▶ **Aim of the task**:
Reproduce the rows below without alteration, from the first line through the line that contains "pos(664,18)", both included.

>> begin The records

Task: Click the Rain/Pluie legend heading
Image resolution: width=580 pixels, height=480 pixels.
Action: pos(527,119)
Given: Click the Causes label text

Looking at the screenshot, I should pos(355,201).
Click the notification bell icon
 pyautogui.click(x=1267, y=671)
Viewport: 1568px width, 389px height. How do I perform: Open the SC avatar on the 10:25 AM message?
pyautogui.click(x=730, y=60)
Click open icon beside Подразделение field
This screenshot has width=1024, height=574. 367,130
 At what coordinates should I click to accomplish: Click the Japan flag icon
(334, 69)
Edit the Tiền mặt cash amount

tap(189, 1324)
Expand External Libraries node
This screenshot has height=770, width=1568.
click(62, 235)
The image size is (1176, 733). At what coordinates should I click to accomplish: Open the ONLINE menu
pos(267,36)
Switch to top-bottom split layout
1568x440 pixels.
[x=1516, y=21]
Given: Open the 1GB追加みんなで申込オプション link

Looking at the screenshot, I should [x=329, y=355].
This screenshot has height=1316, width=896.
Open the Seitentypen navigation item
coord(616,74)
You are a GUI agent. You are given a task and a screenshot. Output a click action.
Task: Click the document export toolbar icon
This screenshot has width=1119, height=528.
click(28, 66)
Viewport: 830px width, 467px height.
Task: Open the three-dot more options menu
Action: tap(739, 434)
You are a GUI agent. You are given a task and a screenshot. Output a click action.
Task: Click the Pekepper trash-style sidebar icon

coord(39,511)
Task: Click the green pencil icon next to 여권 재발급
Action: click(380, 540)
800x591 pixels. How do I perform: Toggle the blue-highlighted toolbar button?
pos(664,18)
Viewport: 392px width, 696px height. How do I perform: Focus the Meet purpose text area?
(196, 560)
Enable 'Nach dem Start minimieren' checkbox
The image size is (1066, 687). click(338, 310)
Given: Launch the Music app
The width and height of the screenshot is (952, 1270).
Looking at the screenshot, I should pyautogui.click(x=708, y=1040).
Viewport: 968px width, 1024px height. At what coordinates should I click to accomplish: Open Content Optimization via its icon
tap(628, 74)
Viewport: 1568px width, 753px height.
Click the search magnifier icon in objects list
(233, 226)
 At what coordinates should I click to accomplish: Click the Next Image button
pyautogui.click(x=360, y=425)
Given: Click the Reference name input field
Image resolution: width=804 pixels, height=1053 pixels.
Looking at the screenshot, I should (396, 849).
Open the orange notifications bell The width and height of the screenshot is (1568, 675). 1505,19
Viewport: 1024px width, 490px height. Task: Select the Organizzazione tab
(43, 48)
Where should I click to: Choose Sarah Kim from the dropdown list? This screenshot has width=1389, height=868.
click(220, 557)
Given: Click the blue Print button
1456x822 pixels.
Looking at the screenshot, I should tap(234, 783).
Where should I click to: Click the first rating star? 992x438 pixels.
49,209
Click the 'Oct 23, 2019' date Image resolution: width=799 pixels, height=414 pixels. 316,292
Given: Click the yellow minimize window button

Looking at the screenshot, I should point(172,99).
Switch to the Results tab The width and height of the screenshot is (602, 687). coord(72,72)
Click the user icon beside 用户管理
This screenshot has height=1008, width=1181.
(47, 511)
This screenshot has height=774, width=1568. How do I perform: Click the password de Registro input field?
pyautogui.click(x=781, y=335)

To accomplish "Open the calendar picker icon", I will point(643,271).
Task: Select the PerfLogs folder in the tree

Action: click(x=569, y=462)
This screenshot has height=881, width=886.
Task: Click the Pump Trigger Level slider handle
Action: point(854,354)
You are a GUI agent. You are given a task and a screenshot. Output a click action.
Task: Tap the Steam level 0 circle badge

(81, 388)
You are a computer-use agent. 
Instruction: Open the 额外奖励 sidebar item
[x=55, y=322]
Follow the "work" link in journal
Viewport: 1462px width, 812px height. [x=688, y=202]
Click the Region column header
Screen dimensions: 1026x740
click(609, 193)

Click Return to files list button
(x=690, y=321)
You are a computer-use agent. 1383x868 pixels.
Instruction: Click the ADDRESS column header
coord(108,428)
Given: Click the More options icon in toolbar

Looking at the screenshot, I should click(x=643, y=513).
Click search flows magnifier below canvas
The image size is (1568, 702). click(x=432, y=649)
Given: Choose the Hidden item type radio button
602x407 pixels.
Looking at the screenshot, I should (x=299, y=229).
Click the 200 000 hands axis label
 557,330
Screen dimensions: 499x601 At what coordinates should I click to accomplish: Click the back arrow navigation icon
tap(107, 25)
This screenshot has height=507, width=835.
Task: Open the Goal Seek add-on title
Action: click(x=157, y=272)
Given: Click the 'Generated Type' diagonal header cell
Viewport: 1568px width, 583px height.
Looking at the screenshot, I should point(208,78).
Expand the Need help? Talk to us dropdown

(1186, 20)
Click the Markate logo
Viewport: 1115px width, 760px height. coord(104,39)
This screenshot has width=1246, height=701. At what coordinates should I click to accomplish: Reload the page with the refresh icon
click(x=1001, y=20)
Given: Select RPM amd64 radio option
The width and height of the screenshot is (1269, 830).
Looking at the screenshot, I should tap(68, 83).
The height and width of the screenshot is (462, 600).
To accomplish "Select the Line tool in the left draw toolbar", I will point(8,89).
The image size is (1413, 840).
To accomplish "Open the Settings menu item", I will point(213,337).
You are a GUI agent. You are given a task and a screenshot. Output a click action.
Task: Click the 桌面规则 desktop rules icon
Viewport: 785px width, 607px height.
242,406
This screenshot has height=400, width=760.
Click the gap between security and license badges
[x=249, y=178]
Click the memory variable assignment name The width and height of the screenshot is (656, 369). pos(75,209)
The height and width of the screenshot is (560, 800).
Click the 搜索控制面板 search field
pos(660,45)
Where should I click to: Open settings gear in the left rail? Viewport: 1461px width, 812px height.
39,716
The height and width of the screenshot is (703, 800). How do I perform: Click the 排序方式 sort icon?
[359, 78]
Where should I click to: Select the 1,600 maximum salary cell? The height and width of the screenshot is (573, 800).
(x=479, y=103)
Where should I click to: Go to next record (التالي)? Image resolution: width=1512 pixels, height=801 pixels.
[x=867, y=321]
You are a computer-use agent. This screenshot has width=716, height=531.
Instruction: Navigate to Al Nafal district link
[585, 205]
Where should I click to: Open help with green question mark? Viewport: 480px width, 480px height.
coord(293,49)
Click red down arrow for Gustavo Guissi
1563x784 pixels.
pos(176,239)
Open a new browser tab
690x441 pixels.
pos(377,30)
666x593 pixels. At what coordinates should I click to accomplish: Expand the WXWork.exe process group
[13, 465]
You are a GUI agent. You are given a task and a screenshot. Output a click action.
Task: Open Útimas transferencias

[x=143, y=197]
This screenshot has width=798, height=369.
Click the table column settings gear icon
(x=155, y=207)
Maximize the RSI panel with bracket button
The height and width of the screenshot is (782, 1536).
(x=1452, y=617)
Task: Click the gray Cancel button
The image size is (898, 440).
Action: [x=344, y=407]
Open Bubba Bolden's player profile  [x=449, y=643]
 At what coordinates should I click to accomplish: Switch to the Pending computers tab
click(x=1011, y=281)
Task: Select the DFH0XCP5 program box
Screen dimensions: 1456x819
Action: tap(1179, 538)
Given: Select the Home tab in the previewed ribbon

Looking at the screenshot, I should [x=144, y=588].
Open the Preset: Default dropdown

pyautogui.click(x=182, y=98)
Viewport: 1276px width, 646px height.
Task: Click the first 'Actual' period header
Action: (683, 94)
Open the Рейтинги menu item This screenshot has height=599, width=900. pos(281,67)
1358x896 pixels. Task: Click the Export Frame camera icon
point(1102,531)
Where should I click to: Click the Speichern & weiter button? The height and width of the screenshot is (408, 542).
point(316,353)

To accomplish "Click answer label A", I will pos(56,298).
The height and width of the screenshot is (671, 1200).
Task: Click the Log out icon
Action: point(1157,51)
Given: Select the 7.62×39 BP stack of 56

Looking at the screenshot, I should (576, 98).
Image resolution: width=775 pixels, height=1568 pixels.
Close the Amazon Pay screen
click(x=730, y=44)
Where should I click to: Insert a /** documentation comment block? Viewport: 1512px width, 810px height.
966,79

>> end The records

▶ **Exercise result**:
Task: Click the Rain/Pluie legend heading
Image resolution: width=580 pixels, height=480 pixels.
Action: pos(527,119)
Given: Click the Causes label text

Looking at the screenshot, I should pos(355,201).
Click the notification bell icon
 pyautogui.click(x=1267, y=671)
Viewport: 1568px width, 389px height. How do I perform: Open the SC avatar on the 10:25 AM message?
pyautogui.click(x=730, y=60)
Click open icon beside Подразделение field
This screenshot has width=1024, height=574. 367,130
 At what coordinates should I click to accomplish: Click the Japan flag icon
(334, 69)
Edit the Tiền mặt cash amount

tap(189, 1324)
Expand External Libraries node
This screenshot has height=770, width=1568.
click(62, 235)
The image size is (1176, 733). At what coordinates should I click to accomplish: Open the ONLINE menu
pos(267,36)
Switch to top-bottom split layout
1568x440 pixels.
[x=1516, y=21]
Given: Open the 1GB追加みんなで申込オプション link

Looking at the screenshot, I should [x=329, y=355].
This screenshot has height=1316, width=896.
Open the Seitentypen navigation item
coord(616,74)
You are a GUI agent. You are given a task and a screenshot. Output a click action.
Task: Click the document export toolbar icon
This screenshot has width=1119, height=528.
click(28, 66)
Viewport: 830px width, 467px height.
Task: Open the three-dot more options menu
Action: tap(739, 434)
You are a GUI agent. You are given a task and a screenshot. Output a click action.
Task: Click the Pekepper trash-style sidebar icon

coord(39,511)
Task: Click the green pencil icon next to 여권 재발급
Action: click(380, 540)
800x591 pixels. How do I perform: Toggle the blue-highlighted toolbar button?
pos(664,18)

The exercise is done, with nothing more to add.